In your eq(4), you haven't allowed for the possibility that perhaps

[tex]
\langle n | V | E \rangle ~\ne~ 0 ~.
[/tex]

I.e., you've assumed that the interaction V does not mix the discrete
and continuous subspaces of the total (rigged) Hilbert space. Hence
you get a null result.

Try a simple specific potential (e.g., Morse, as Arnold Neumaier suggested),
which has an exactly solvable discrete and continuous spectrum.

jfy4

This has already been resolved for the OP, I think, but I thought I would give another reference since it always helps to see multiple angles.

Here from Dirac's Principles of Quantum Mechanics page 65, he lays out three specific rules for descrete and continuous eigenvalues.
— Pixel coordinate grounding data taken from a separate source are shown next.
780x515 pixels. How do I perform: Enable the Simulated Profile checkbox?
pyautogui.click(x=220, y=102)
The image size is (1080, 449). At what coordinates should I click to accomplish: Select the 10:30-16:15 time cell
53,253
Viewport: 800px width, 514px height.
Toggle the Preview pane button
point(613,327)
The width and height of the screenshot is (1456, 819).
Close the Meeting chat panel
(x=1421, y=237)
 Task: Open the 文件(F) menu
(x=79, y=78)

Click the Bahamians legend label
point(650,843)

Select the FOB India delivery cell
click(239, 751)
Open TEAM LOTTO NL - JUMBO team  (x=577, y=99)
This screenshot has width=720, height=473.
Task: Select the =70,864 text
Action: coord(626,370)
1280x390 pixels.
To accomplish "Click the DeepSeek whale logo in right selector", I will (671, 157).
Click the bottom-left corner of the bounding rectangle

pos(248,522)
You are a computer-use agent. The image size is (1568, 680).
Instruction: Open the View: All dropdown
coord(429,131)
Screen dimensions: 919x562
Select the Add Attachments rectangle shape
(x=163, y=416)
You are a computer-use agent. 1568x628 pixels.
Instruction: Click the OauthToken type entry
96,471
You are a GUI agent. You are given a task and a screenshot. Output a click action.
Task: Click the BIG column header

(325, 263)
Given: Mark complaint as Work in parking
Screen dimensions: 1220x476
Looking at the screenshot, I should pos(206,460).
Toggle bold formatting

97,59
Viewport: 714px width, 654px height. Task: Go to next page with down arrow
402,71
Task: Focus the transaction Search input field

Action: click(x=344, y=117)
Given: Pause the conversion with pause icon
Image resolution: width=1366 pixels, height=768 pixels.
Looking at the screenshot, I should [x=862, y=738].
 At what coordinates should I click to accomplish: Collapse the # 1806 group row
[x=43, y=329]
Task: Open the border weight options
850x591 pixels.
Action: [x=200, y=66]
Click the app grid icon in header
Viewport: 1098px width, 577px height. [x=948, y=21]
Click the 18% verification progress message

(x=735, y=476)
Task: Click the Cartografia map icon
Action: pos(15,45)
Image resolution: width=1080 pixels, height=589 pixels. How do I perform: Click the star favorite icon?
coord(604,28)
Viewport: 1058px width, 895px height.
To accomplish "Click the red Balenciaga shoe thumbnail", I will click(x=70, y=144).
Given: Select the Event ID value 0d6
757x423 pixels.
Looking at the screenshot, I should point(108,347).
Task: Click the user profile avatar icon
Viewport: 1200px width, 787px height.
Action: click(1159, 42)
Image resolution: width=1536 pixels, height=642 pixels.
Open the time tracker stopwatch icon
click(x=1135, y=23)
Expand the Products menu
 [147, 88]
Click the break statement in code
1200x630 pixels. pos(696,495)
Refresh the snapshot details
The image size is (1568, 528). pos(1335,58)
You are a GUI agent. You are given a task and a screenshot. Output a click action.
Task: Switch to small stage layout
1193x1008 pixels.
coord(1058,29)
"Using [itex]\xi^r[/itex] and [itex]\xi^s[/itex] to denote discrete eigenvalues and [itex]\xi'[/itex] and [itex]\xi''[/itex] to denotes continuous eigenvalues, we have the set of equations

[tex]\langle\xi^r|\xi^s\rangle=\delta_{\xi^r\xi^s}[/tex]

[tex]\langle\xi^r|\xi'\rangle=0[/tex]

[tex]\langle\xi'|\xi''\rangle=\delta(\xi'-\xi'')[/tex]

as the generalizations of

[tex]\langle\xi'|\xi''\rangle=\delta_{\xi'\xi''}[/tex]

and

[tex]\langle\xi'|\xi''\rangle=\delta(\xi'-\xi'').[/tex]

These equations express that the basic vectors are all orthogonal, that those belonging to discrete eigenvalues are normalized and those belonging to continuous eigenvalues have their lengths fixed..."

Hope this helps in some way.

giova7_89

Thank you strangerep I realized my mistake! When I used the resolution of the identity on the right and on the left I forgot, as you say, to take into account the "mixing" between discrete and continuous eigenstates. Now my problem is solved!

dextercioby

Depends on your goal. Normally, they don't occur, except for when you search for them specifically. For that, you need to <relax> a little the topology, the Hamiltonian becomes symmetric and that way its spectrum can be complex.